At the XIV International AIDS Conference in Barcelona in July 2002, MSF presented preliminary clinical results from pilot ARV treatment programs in seven countries: Cameroon, Kenya, Malawi, South Africa, Cambodia, Thailand and Guatemala. These data demonstrate beyond a shadow of a doubt that ARV treatment is feasible and effective in resource-limited settings. At six months, the average increase in CD4 cell counts for patients in MSF programs was 104 cells per mm3, the average weight gain was 3 kilograms and, where tested, 82 percent of patients had undetectable viral loads. Adherence rates were also impressive, with 95 percent of patients taking their medicines properly at six months.
In addition to the clinical benefits of providing ARV treatment, the provision of treatment has also significantly strengthened prevention efforts by, for example, providing an incentive for people to come forward for voluntary counseling and testing (VCT), promoting openness about HIV and reducing its stigma. Since introducing a comprehensive package of AIDS care that includes ARV treatment in the MSF project in Khayelitsha township in South Africa, VCT increased from 1,000 in 1998 to over 12,000 in 2002.
Promises Do Not Treat HIV/AIDS
Recent commitments by the U.S. government to increase financial resources for treatment in Africa are welcome, but they are long overdue. They must also be viewed critically, given the tendency of the U.S. government to renege on promises made to the international community related to access to treatment. Much has been made of President George W. Bush's $15 billion Emergency Plan for AIDS Relief announced during the State of the Union address in January, but it is imperative that serious questions are asked during and after the President's trip to Africa, since he is putting AIDS and trade at the top of his agenda.
Will the promised funding levels actually materialize from Congress with the urgency required? Are there guarantees for the sustainability of this funding over the long-term, as ARV therapy is life-long? What proportion of funds will be spent on a bilateral program that has yet to be created, versus existing mechanisms like the Global Fund to Fight AIDS, Tuberculosis and Malaria -- which already delivers funding for life-saving treatment programs and is facing severe budget shortfalls?
How efficiently will the money be spent when it comes to treatment? Specifically, will funds be made available for the purchase of the most inexpensive quality drugs, including generics, in order to treat the largest number of people possible, or will the bilateral initiative become a "windfall" for the pharmaceutical industry?
Is the Bush administration "giving" with one hand and "taking" with the other through multilateral, regional and bilateral trade negotiations that threaten to restrict access to medicines? Will that happen with the free trade agreement the U.S. hopes to negotiate with the Southern African Customs Union, which would provide more stringent patent protection for life-saving pharmaceuticals than is required in the World Trade Organization's Agreement on Trade-Related Aspects of Intellectual Property Rights (TRIPS)?
People with HIV/AIDS in the developing world should not have to continue to ask these questions. For them, it is a matter of life and death. They don't need more promises of goodwill from the U.S. and other governments. They need treatment today. And that means serious, uncompromising political action must happen now.

**SOURCE INFORMATION:**
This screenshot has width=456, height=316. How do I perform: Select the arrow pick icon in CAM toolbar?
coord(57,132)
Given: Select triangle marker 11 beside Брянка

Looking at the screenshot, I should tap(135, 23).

...

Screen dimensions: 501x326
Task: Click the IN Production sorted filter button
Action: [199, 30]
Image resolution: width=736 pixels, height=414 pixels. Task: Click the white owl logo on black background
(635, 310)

* * *

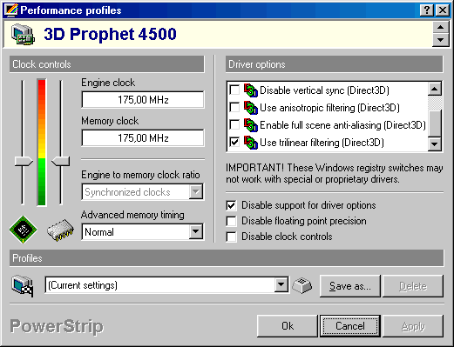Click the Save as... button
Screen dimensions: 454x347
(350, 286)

**WORK REQUIRED:** In the text on AIDS treatment and U.S. funding, why does the writer say the new U.S. commitments must be viewed critically? Explain in one to three sentences.

**PROBLEM SOLUTION:** The writer says the commitments must be viewed critically because the U.S. government tends to back out of promises it has made to the international community about access to treatment.